In Step 5, I will install Hot Glue using the Gmail/Google-like theme:

rails generate hot_glue:install --markup=erb --theme=like_mountain_view

Now let’s generate our model:

rails generate model event name:string start_at:datetime end_at:datetime promote_on:datetime

Our system is going to enforce these rules:

• The end date can’t be before the start_date.

• Our promotion system, which will make our event public, can’t have a promote_on date that’s after the start_date

If you aren’t familiar with doing this in Rails, head on over to the Rails Guide for Validations and familiarize yourself with that now.
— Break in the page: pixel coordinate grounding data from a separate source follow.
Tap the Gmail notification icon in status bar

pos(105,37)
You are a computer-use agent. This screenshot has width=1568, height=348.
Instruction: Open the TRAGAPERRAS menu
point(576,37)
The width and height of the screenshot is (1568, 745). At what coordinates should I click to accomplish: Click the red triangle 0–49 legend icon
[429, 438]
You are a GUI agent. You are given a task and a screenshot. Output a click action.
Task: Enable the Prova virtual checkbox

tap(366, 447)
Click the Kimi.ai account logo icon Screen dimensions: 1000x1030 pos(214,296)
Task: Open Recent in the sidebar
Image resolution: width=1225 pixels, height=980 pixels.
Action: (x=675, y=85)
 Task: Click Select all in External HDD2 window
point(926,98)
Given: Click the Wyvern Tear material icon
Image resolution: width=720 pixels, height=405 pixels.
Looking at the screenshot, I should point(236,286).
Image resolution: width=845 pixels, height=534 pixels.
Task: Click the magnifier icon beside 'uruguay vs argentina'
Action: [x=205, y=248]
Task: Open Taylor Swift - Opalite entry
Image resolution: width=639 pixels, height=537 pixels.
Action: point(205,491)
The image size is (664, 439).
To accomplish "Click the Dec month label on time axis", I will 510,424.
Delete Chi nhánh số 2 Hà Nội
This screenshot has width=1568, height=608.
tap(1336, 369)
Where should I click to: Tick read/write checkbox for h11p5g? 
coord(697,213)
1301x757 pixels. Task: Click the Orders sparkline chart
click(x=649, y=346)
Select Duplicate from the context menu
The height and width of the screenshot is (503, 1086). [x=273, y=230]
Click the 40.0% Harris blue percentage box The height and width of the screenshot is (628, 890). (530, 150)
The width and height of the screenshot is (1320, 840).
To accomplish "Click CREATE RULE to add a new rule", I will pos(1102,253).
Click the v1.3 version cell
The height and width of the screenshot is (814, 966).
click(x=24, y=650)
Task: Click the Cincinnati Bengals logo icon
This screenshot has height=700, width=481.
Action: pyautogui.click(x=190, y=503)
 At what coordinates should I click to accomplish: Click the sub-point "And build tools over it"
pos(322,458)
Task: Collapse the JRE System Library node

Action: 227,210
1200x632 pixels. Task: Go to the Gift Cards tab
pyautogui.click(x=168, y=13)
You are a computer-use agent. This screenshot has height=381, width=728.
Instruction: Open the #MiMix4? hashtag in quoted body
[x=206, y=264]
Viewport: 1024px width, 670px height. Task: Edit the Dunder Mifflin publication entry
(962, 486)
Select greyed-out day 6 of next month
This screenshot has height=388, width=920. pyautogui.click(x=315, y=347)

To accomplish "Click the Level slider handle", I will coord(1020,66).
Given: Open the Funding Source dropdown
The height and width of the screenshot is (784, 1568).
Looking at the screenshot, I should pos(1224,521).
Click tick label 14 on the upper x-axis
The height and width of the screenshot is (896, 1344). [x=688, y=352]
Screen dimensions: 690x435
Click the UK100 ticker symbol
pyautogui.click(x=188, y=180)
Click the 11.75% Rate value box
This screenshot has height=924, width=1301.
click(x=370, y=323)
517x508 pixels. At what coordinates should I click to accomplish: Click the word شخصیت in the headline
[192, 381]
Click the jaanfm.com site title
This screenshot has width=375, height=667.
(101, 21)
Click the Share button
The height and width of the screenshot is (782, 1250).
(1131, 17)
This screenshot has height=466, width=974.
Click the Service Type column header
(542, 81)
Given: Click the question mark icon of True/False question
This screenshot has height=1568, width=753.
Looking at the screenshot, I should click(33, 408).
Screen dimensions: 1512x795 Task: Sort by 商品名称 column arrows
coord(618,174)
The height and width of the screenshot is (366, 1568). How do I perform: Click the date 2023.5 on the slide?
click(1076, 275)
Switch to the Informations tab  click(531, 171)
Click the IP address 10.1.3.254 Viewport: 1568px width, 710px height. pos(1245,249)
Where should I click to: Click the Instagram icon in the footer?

Add the code shown in orange below.

class Event < ApplicationRecord
  validates_presence_of :name
  validate :start_at_before_end_at, if: -> {!start_at.nil? && !end_at.nil?}
  validate :promote_on_before_start_at, if: -> {!promote_on.nil? && !start_at.nil?}

  def start_at_before_end_at
    if end_at < start_at
      errors.add(:start_at, "can't be after end at")
      errors.add(:end_at, "can't be before start at")
    end
  end

  def promote_on_before_start_at
    if start_at < promote_on
      errors.add(:promote_on, "can't be after start at")
    end
  end
end

Since Hot Glue detects validation at run-time and not at code generation time (like relationships and field definitions), you can add the validations before or after you generate your code.

Now lets generate a scaffold.

rails generate hot_glue:scaffold Event --gd

NOTE: This is where Hot Glue examines your Event object and also the events table the database. Hot Glue can only build scaffolding if 1) Your event object exists and 2) you have migrated your database. If it can’t find the Ruby object it will crash with this error:

`rescue in initialize’: *** Oops: It looks like there is no object for Event. Please define the object + database table first. (HotGlue::Error)

Note that it may also crash with this error if the Event class can’t be loaded, for example, if you have a syntax error or a parse error in your app/models/event.rb file. If you see this error, be sure your objects load OK on the rails console and in your specs.

Now define a route:

Rails.application.routes.draw do
  # For details on the DSL available within this file, see https://guides.rubyonrails.org/routing.html

  resources :events
end

Start up your server with ./bin/dev and go to http://localhost:3000/events

Notice that Hot Glue automatically redisplays your forms with the invalid fields (name, start_date, end_date, and promote_on) shown in red when they don’t match the validation rules on the model.